- _INSTRUCTIONS FOR THE TASK_
Check each line of the entries below for the word "heading", and copy out the ones that have it.

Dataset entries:
---*---
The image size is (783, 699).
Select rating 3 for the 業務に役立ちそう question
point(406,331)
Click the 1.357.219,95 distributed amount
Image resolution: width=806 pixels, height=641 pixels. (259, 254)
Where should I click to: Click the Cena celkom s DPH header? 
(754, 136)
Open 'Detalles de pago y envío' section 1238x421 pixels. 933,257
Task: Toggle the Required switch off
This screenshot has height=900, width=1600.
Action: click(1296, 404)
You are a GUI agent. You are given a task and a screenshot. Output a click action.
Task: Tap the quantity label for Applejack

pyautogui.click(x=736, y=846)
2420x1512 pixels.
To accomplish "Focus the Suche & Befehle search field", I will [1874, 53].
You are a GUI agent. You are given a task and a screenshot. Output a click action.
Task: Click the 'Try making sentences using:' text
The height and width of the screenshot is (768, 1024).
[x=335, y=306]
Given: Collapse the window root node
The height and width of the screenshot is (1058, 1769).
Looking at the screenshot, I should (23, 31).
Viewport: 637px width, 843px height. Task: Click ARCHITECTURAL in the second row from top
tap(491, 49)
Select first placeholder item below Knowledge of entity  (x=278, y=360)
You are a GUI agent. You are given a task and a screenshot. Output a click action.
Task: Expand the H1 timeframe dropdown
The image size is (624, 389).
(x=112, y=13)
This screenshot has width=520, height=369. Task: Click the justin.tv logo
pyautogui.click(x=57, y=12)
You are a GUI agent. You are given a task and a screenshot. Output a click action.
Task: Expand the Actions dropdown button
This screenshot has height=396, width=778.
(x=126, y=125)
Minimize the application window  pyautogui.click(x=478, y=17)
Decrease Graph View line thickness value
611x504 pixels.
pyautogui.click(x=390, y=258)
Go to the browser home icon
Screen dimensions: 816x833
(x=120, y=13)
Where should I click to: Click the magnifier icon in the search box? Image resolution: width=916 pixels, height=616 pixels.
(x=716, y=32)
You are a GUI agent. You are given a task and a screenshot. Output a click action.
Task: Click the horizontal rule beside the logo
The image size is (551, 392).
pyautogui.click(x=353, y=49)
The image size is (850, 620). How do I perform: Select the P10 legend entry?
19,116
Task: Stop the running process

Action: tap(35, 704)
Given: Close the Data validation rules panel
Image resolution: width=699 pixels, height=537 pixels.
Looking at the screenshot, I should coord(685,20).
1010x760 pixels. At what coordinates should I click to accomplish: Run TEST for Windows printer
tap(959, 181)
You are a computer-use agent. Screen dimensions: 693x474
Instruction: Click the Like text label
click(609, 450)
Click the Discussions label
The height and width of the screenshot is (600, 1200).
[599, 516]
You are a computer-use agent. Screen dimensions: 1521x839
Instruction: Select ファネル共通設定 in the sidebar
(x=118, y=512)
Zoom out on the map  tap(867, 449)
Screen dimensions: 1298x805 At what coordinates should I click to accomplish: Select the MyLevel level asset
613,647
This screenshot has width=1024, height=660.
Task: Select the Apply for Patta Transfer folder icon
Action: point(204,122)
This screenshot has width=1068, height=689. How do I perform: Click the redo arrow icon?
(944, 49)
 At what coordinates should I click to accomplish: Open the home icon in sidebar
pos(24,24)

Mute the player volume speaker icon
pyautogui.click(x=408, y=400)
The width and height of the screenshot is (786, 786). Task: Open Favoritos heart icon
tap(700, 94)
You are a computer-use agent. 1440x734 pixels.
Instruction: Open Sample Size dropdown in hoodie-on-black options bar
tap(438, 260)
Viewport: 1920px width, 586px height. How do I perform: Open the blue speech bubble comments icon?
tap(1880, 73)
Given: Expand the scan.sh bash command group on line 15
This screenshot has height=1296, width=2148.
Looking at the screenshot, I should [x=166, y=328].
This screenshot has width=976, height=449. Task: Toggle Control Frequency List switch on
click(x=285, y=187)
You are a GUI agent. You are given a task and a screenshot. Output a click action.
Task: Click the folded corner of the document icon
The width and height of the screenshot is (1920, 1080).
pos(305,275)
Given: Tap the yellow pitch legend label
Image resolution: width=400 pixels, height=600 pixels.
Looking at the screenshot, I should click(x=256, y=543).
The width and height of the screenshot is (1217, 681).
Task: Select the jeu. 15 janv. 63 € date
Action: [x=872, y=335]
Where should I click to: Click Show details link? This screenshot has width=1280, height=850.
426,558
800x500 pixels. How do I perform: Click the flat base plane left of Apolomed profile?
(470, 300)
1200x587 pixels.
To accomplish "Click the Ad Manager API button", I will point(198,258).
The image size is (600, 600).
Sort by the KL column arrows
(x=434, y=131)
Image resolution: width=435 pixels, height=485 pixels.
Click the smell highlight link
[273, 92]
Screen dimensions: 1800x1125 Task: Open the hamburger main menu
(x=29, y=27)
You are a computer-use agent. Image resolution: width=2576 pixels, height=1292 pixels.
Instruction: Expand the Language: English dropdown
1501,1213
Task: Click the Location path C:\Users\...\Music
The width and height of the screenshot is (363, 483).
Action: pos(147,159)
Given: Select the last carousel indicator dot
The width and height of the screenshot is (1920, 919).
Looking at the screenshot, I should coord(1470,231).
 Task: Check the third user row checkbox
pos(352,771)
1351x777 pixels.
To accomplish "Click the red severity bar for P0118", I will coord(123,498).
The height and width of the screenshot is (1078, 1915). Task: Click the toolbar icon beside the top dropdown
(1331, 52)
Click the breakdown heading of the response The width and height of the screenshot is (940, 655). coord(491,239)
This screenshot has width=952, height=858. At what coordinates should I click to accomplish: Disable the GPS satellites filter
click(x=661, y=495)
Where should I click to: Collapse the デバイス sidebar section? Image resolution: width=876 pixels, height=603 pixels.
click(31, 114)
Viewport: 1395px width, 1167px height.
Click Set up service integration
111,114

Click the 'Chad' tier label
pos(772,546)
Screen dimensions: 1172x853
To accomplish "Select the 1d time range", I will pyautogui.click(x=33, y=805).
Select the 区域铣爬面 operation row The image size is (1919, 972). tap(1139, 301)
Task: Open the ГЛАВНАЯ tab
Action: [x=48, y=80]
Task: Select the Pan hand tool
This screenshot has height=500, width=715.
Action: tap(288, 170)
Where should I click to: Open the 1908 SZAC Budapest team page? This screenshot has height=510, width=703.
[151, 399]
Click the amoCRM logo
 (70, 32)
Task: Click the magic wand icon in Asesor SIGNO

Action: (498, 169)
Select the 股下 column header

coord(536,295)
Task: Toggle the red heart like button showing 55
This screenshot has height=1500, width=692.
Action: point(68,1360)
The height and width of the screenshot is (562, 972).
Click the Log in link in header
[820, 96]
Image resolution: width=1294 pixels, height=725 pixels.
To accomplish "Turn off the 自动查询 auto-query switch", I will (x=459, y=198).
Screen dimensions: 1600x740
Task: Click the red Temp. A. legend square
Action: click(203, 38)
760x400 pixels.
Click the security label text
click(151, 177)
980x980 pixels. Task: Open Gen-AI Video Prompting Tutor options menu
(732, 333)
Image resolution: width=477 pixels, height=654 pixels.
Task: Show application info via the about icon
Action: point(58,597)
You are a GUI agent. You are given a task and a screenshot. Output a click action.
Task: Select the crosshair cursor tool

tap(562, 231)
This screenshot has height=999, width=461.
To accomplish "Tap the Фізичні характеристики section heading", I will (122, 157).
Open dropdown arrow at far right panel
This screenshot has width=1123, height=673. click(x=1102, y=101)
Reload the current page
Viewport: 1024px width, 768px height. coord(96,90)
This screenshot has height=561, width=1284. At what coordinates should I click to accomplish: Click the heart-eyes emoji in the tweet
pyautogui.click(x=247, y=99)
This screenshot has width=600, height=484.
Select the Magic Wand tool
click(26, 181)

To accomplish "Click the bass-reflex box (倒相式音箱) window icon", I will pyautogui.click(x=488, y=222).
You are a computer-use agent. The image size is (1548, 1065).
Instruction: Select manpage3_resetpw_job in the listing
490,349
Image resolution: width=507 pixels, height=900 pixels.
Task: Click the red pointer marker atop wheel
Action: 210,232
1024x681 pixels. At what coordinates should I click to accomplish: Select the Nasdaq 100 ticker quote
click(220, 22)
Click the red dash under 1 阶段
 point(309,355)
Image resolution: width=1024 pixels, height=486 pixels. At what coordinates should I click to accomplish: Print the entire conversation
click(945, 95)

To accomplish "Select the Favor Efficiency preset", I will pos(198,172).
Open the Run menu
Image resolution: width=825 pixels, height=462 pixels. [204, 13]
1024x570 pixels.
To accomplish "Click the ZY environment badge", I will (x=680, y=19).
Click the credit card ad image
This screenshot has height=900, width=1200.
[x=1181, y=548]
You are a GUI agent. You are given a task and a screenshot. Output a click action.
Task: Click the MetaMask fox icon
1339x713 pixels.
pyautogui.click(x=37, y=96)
---*---
- _REPLY_
Click the breakdown heading of the response The width and height of the screenshot is (940, 655). coord(491,239)
To accomplish "Tap the Фізичні характеристики section heading", I will (122, 157).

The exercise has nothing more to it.